Prompt
Transcribe precisely those lines of the listing that fall between the line containing "Task: Open the Man UFC team link" and the last line, inclusive of both.

Raw data
==========
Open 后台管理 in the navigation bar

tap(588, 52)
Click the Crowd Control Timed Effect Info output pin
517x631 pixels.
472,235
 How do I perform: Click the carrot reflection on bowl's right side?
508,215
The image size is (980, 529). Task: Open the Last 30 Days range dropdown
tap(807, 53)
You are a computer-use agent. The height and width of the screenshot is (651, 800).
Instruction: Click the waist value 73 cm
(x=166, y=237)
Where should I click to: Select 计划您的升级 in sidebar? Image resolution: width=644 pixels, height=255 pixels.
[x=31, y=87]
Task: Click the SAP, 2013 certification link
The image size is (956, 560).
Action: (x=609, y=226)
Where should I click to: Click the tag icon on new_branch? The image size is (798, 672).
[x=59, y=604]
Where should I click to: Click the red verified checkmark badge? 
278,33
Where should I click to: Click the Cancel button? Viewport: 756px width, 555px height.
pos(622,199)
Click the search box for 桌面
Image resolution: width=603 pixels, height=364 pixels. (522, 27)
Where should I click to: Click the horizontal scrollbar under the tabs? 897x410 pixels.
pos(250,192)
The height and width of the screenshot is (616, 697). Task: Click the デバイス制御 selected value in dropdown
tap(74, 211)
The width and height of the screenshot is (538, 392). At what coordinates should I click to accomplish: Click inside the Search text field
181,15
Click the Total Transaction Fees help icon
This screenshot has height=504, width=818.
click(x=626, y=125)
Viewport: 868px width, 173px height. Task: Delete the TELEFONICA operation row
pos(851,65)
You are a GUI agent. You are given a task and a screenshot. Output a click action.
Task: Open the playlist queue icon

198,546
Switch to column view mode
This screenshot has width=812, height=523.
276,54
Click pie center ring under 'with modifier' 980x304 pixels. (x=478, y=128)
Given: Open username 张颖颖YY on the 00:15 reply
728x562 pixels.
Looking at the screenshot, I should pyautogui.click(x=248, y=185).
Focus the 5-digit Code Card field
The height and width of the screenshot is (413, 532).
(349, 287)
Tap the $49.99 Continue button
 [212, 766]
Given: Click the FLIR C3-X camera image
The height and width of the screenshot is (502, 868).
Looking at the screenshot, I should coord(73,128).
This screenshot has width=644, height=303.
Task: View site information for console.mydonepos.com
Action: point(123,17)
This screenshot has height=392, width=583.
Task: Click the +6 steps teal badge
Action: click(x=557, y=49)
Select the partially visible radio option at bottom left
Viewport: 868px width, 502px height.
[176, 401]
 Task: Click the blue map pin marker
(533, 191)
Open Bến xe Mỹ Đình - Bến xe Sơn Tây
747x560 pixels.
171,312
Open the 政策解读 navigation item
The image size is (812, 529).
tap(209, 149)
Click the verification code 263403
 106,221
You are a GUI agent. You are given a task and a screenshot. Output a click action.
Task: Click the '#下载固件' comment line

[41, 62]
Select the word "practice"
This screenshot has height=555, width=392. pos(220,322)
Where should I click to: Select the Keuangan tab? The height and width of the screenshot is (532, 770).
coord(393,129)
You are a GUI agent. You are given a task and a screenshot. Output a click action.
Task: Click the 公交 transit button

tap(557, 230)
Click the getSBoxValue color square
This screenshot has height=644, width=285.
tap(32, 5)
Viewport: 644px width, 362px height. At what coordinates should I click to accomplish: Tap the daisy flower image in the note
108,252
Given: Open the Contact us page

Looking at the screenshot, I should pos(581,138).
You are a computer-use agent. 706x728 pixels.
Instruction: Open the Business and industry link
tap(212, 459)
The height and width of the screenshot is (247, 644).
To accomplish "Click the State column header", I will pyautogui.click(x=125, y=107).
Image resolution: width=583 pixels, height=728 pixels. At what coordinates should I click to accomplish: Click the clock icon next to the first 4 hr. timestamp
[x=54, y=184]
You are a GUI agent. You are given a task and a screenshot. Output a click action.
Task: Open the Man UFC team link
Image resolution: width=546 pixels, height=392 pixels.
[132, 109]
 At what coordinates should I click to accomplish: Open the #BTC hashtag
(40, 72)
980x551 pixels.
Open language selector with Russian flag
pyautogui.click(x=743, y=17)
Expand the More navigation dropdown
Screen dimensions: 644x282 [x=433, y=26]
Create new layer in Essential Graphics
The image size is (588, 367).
==========
Exercise output
Task: Open the Man UFC team link
Image resolution: width=546 pixels, height=392 pixels.
[132, 109]
 At what coordinates should I click to accomplish: Open the #BTC hashtag
(40, 72)
980x551 pixels.
Open language selector with Russian flag
pyautogui.click(x=743, y=17)
Expand the More navigation dropdown
Screen dimensions: 644x282 [x=433, y=26]
Create new layer in Essential Graphics
The image size is (588, 367).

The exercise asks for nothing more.